"We are living through a massive assault on basic premises of our constitutional system" said Ford School Professor Samuel Bagenstos, in a question-and-answer article for The New Yorker magazine. He said, "I really hate the significance that’s being put on the phrase 'constitutional crisis,'" because the problems we are seeing now have "been brewing for a long time, but it’s been acute for the last two months."
Instead, he said, "I’d rather just focus on what the President is doing."
"We have a president who has made it very clear that he believes he has the prerogative to pick and choose what laws passed by Congress he has to follow." That, he says, is "the first and most fundamental challenge to our constitutional order."
Bagenstos explained that the "Trump Administration has consistently acted at least under the pretense that they are trying to comply with all of these court orders." However, he says, "It’s surrounded by a whole bunch of language and rhetoric that strongly suggests that they don’t believe the courts have power to act in these cases."
He then addressed what he had seen with the deportations and court rulings against the Trump administration. He said, "Taking an action to deprive the court of its ability to decide the motion that is before it at the emergency hearing is not something that is at all normal." Letting the deportation flight take off while hearings with judges were in process, he said is not a good look for the administration. "I don’t think it shows the kind of respect for the courts that the Department of Justice and the executive branch usually show."

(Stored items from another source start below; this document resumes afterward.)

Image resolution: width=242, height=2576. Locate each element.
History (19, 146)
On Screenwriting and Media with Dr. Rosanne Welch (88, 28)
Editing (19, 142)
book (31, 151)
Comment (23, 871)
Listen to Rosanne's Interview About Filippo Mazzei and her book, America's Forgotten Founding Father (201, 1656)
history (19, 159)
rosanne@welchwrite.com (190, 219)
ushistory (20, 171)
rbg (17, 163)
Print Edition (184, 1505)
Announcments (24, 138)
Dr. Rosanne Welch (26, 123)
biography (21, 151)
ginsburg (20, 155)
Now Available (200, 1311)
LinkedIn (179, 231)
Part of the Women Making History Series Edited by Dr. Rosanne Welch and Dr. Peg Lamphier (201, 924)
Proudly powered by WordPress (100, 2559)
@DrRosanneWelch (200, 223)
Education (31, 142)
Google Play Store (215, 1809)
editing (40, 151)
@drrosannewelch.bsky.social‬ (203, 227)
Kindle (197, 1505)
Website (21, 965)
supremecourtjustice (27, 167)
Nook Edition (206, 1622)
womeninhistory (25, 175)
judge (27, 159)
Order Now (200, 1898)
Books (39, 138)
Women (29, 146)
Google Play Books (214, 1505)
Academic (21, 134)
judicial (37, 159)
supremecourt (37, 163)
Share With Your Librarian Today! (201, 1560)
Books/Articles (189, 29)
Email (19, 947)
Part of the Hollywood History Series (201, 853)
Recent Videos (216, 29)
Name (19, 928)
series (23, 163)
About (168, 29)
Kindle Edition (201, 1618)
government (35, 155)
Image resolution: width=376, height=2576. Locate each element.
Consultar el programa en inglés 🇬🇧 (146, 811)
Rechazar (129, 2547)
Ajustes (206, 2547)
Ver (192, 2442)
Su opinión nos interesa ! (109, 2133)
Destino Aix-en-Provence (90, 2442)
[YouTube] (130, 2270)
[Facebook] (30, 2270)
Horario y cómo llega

On the topic of USAID, Bagenstos said, the cuts the administration made were justified by saying, "They somehow managed to get through close to ten thousand grants and contracts that they say they individually reviewed up to the level of the Secretary of State in about six weeks." Then the judge's decision was, "I don’t have the authority to enjoin you from individual decisions. The individual grantees might have to sue about that." This ruling he said "may reward the Administration’s conduct" if judges continue to act within their ordinary procedural rules and let the administration have wide-ranging freedoms.
Bagenstos also addressed Congress, saying, "One of the very depressing and dispiriting aspects of this is that Congress is not standing up for its prerogatives." He pointed out that "The courts can’t countenance this kind of violation of congressional prerogative." He concluded, "People expect too much if they expect the courts to try to aggressively defend legislative prerogatives when Congress won’t do that."